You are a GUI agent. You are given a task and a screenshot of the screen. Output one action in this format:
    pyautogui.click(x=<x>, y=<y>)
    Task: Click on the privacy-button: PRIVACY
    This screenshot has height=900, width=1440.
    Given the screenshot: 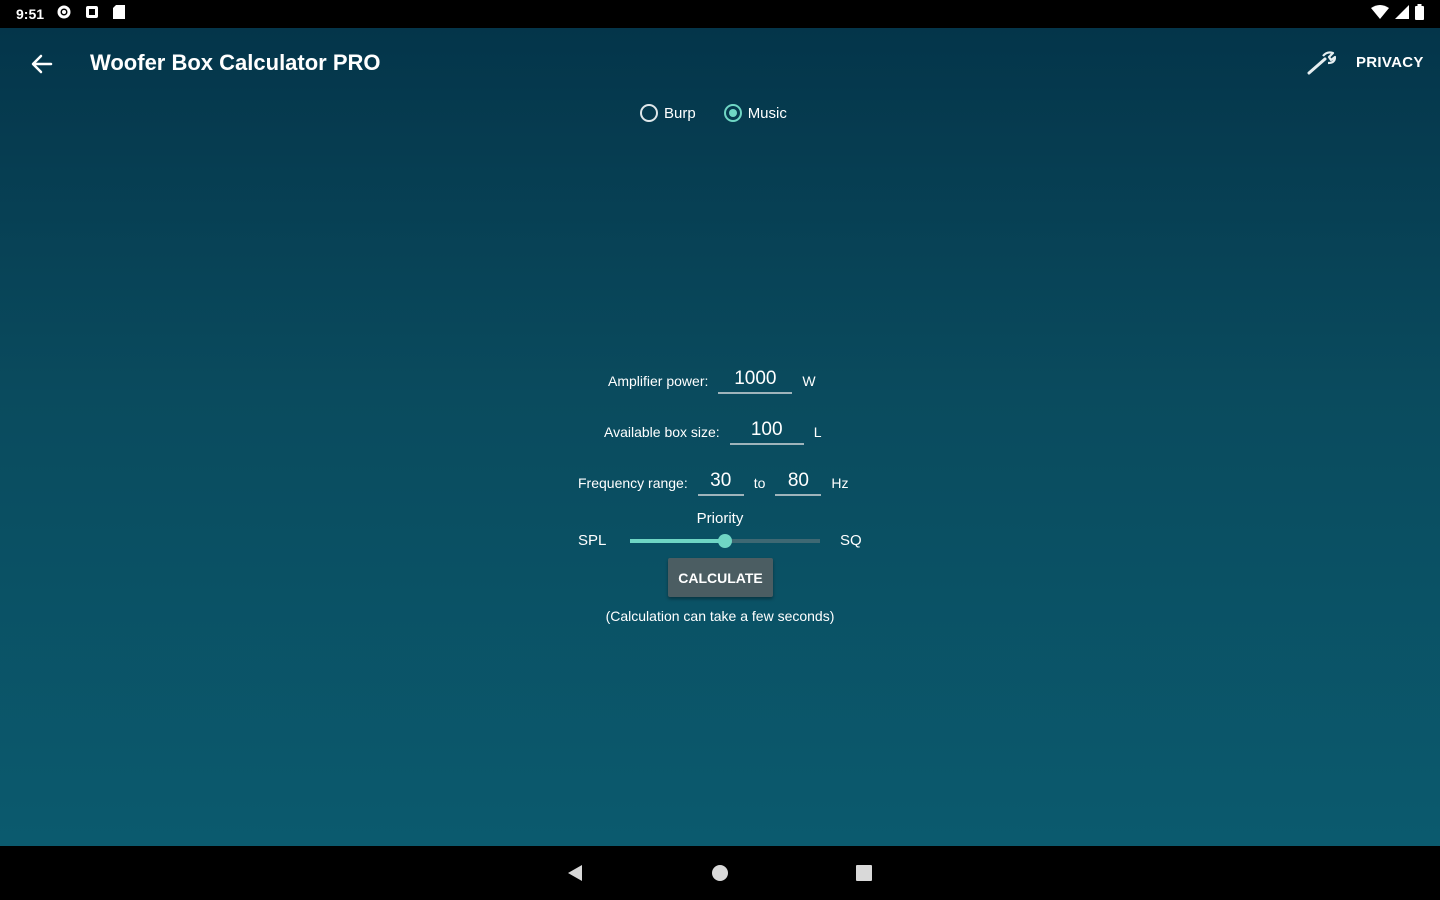 What is the action you would take?
    pyautogui.click(x=1390, y=62)
    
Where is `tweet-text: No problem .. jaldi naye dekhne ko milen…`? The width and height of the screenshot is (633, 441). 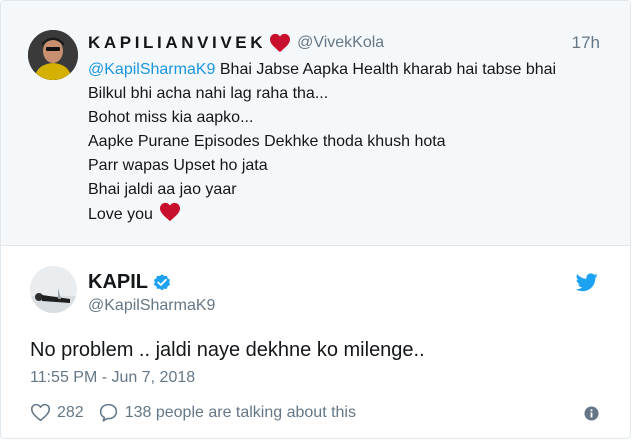 tweet-text: No problem .. jaldi naye dekhne ko milen… is located at coordinates (228, 350).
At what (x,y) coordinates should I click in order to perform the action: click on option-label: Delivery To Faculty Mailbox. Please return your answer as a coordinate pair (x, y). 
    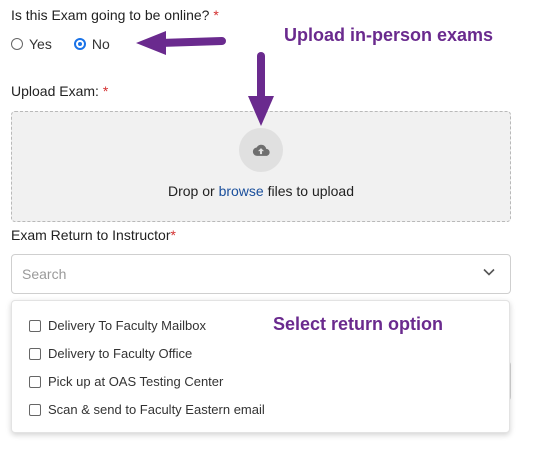
    Looking at the image, I should click on (127, 326).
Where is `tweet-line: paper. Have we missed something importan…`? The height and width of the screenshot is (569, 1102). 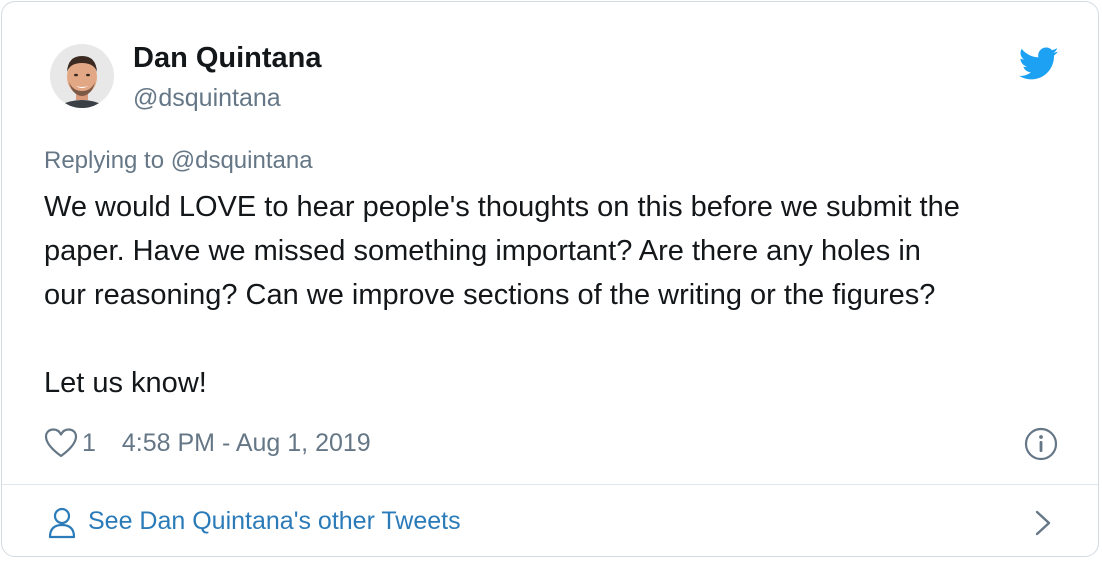 tweet-line: paper. Have we missed something importan… is located at coordinates (482, 251).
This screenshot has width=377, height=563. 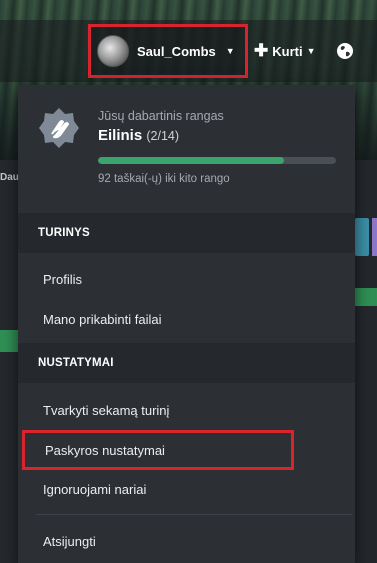 I want to click on create-button: ✚ Kurti ▼, so click(x=288, y=51).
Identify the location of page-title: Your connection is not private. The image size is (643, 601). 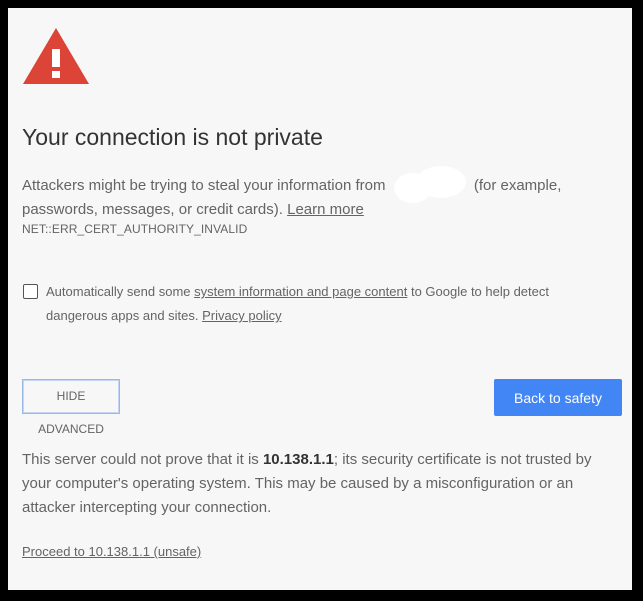
(172, 137).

Exercise requirements. Render the part of the records that begins with the line containing "At what (x,y)" and ends with the line containing "Looking at the", both included, as a Markdown table with the columns Row and Line. Number each line, skip blank lines, and leave the pictures out.

Result of this task.
| Row | Line |
|---|---|
| 1 | At what (x,y) coordinates should I click in order to perform the action: click on option-label: Delivery To Faculty Mailbox. Please return your answer as a coordinate pair (x, y).  |
| 2 |     Looking at the image, I should click on (127, 326). |